The problem with using software and/or DSP Chips is that no one, except for
the military, can afford DSP chips that can operate on signals up in the
megahertz range. Thus, all DSP work in amateur rigs to date has been done
at much lower frequencies. We say that the Orion does its DSP in an IF
stage, not an audio stage, but the Orion IF stage in question operates at
about 14 kilohertz, which of course is an audio frequency (no matter that we
call it an IF stage).
What does this mean practically ? It means that there has to be at least
one stage (call it RF or IF, whichever suits your fancy) that operates ahead
of the software DSP stage. This RF/IF stage, if not well designed, may be
subject to all kinds if selectivity and overload problems. Or, there may be
a radio designed somewhere which has no filters or other stuff, just direct
conversion, but has so robust an RF/IF stage that it is not subject to these
problems. I am not personally aware of one, but that certainly does not
mean that there is not one in fact.
The Orion gets around this problem by using multiple IF conversions, with
filters in the RF/IF stages and they also use many many other excellent
design techniques in the front end of the radio, and thus they present to
the last stage an excellent signal for the final, low frequency DSP
processor to work on. Many other radios - even the Pegasus for example -
don't have the awesome front end of the Orion, thus they present a less high
quality signal to the last, DSP stage.
Radios that have no DSP stage built in can have an audio DSP system (like
the timewave models for instance) added on. But, if the radio has a lousy
front end, the timewave can't "fix" that. If the radio in question has an
excellent front end ( Corsair comes to mind), then the timewave can add
value. Mine sure does.
Bottom line - until we get "affordable" DSP chips that can operate on
signals that are themselves at 30 megahertz or so, we are always going to
have some kind of RF/IF front end that can make or break the radio, no
matter what you may do afterwards. If it is a great front end, all is well.

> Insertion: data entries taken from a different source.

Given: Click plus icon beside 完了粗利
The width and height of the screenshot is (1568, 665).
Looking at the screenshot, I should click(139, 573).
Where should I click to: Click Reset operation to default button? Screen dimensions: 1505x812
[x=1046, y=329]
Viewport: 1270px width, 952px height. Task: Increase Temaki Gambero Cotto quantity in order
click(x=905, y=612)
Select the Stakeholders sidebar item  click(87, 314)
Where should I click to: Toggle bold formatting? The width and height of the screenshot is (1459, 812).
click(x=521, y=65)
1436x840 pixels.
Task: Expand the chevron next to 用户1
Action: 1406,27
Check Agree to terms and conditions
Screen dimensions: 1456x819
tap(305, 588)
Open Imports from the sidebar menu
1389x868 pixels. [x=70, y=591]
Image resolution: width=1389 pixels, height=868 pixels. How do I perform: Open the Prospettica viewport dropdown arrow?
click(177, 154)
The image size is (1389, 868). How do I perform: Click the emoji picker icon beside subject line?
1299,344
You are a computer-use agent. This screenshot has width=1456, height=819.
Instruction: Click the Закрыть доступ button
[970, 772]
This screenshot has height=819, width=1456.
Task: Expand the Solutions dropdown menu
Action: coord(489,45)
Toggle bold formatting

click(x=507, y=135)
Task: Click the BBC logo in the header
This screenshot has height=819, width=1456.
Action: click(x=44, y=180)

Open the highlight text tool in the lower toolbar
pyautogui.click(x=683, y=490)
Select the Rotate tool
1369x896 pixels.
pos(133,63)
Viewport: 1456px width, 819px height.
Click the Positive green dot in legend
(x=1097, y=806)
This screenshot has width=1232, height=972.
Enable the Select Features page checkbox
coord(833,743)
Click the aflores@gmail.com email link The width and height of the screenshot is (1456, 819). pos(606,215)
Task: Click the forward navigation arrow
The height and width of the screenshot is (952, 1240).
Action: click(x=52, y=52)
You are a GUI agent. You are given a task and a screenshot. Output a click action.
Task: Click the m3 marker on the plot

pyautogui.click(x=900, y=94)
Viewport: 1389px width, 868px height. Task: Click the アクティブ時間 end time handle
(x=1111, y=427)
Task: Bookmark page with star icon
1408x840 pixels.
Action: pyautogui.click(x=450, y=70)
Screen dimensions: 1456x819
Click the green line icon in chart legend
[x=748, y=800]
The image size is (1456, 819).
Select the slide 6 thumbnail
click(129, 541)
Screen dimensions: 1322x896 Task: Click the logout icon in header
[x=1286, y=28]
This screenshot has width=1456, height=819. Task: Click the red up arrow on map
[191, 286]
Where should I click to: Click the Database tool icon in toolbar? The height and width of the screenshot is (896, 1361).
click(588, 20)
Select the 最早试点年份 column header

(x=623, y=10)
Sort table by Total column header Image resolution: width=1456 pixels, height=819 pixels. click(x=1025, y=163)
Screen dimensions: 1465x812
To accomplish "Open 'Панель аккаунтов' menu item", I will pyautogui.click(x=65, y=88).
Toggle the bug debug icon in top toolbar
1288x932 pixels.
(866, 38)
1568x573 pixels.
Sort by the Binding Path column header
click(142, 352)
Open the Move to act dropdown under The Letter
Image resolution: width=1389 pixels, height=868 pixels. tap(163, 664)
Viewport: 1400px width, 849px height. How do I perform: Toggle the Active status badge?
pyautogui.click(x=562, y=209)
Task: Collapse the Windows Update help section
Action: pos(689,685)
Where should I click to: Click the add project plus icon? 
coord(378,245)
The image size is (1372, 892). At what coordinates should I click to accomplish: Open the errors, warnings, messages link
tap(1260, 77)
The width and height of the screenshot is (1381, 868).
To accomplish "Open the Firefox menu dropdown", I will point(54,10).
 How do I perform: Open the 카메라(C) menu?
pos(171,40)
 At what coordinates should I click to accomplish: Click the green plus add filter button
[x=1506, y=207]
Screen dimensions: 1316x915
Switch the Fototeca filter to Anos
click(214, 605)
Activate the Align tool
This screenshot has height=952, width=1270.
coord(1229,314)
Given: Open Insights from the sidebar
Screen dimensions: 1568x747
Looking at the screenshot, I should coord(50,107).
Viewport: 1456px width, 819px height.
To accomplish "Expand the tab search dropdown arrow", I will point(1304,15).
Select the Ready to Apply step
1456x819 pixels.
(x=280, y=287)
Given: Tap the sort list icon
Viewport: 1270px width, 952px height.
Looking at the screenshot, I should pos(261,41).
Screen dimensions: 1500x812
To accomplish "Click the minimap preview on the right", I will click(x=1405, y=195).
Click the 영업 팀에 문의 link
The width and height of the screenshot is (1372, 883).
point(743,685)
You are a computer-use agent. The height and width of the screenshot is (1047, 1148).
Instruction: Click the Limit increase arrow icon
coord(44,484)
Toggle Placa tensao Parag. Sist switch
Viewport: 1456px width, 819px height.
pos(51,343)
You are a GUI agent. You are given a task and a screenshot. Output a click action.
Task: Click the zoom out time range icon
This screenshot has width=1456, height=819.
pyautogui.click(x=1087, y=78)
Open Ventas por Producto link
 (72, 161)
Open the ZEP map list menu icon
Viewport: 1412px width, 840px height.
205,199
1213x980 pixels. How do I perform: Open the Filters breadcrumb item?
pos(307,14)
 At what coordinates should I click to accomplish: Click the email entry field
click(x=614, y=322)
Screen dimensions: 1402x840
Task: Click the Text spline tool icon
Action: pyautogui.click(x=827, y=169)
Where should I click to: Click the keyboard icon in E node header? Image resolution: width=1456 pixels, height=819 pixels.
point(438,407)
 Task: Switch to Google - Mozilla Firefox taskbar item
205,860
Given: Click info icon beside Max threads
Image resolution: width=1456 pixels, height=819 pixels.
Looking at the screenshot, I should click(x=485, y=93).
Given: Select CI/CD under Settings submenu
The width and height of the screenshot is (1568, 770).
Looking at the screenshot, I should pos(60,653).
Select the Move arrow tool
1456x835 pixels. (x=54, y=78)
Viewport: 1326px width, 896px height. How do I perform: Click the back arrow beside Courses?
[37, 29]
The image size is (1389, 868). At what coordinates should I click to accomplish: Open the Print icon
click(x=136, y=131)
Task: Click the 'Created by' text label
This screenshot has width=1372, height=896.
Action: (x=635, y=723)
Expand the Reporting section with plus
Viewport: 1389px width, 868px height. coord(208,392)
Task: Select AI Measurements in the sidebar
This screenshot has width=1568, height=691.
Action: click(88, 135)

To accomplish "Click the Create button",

If it is a lousy front end, no amount of post-processing is going to fix it.
----- Original Message -----
From: "Dr. Gerald N. Johnson" <email@example.com>
Sent: Saturday, July 15, 2006 10:52 PM
Subject: Re: [TenTec] TenTec] SDR-1000 MDS
> On Sat, 2006-07-15 at 19:38 -0700, Lee A Crocker wrote:
> > However 11 Hz is an attainable bandwidth with the
> > SDR-1000, so -160 is a valid real figure and not just
> > some imaginary figure. I use 10, 25 and 50 Hz all the
> > time, and I can clearly tell the difference between 10
> > Hz, 25 Hz, 50 Hz, and 100 Hz. The failure of other
> > rigs to be able to attain that level of selectivity is
> > notable.
> > Bill, thanks for the analysis I totally agree with the
> > data.
> > 73 W9OY
> With the audio DSP in my FT-857D, I don't find the DSP CW narrow filter
> enhances a weak signals signal to noise. It remove QRM but doesn't bring
> the signal out of the noise. The mechanical filter at the 455 KHz IF
> does enhance the signal to noise ratio of a really weak signal (ten or
> 15 dB below the noise).
> Attaining that narrow selectivity is one thing. Having it with out
> ringing is another, and having it with out too much time delay to
> interfere with manual tuning is yet another.